According to its online report, retrieved February 2007, Charity Navigator reports that The Hunger Project's program costs in FY2005 were 80.2% of expenses, and administrative and fundraising costs were 19.8%. Give.org/Better Business Bureau reports that as of December 2006, the Project's program expenses were 77% of total, and administrative and fundraising costs 23% and meets all of its standards. Charity Navigator gives The Hunger Project four out of four stars, and the American Institute of Philanthropy gives it an A− rating.

The Hunger Project met the standards to be listed on the 2004 Combined Federal Campaign National List and the Commonwealth of Virginia 2005 Charity Application.

==The Power of Half donation==
Kevin Salwen and his then 14-year-old daughter Hannah, authors of The Power of Half, describe in their 2010 book how their family sold their home and donated half the proceeds (about $800,000) to The Hunger Project. The family used the other half of the proceeds to buy a smaller, less expensive home. Their donation was earmarked to help 30,000 rural villagers in over 30 villages in Ghana.

==Public criticism==
The Hunger Project has been the object of criticism, focused on:
- the organization's original ties (severed in 1991) to Werner Erhard, Erhard Seminars Training, and their philosophies. The origin of the Hunger Project can be seen in the source document "The End of Starvation: Creating an Idea Whose Time Has Come", from 1977, written by Werner Erhard.
- the failure of the Hunger Project to reach its goal of "ending world hunger by 1997...";
- the focus of the Project (1977–1990) on public education and advocacy, rather than providing food and other direct action. On May 30, 1981, the board of directors of Oxfam Canada passed a resolution which stated they would not endorse any activities or programs sponsored by The Hunger Project, nor would they accept funds from the project.

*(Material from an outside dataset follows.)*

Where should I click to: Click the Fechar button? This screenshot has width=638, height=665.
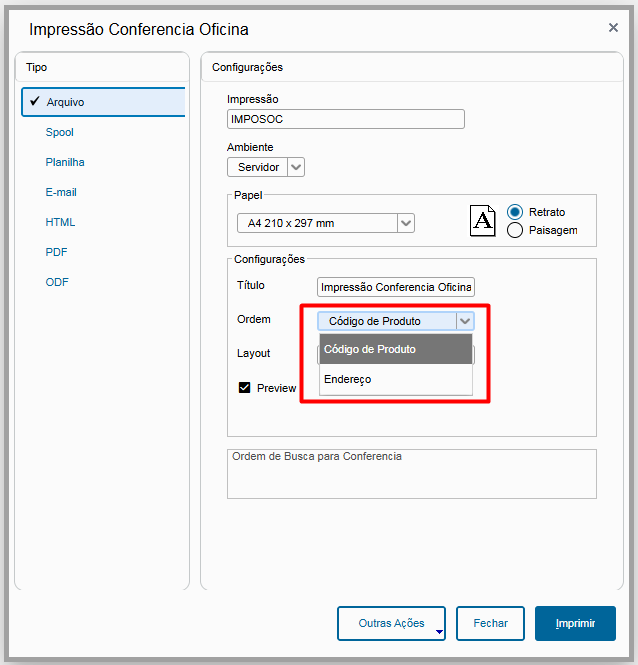(490, 623)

==Governance and administration==

===Executive staff===
- Rowlands Kaotcha, President and chief executive officer
- Jenna Recuber, Deputy CEO
- John Coonrod, Executive Vice President
- Kosha Shiswawala, CFO
- Rowlands Kaotcha, Global Vice President
- Badiul Alum Majumdar, Global Vice President
- Tim Prewitt, Senior Advisor

===Board membership===
As of 2023, the board membership was as follows:

- Sheree S. Stomberg, Chair
- Steven J. Sherwood, chair, CWS Capital Partners, LLC
- Joan Holmes, Founding president, The Hunger Project
- Mirna Kay Cunningham Kain, Former Chair of the UN Permanent Forum on Indigenous Issues
- Bineta Diop, Special Envoy of the Chairperson of the African Union Commission on Women, Peace and Security
- Syeda Saiyidain Hameed, former member of Planning Commission for the Government of India
- Koosum Kalyan, Director, Aker Solutions
- Roger Massy-Greene, Chair of Eureka Capital Partners
- Queen Noor of Jordan (honorary)
- Neera Nundy, Managing Partner and co-founder of Dasra
- Amartya Sen, economist, Harvard University. winner of the Nobel Prize in Economics (honorary)
- Tim Prewitt, (Ex Officio)
- M. S. Swaminathan, chair emeritus (heads the MS Swaminathan Research Foundation)
- Charles Deull, Executive Vice President, Clark Transfer, Inc.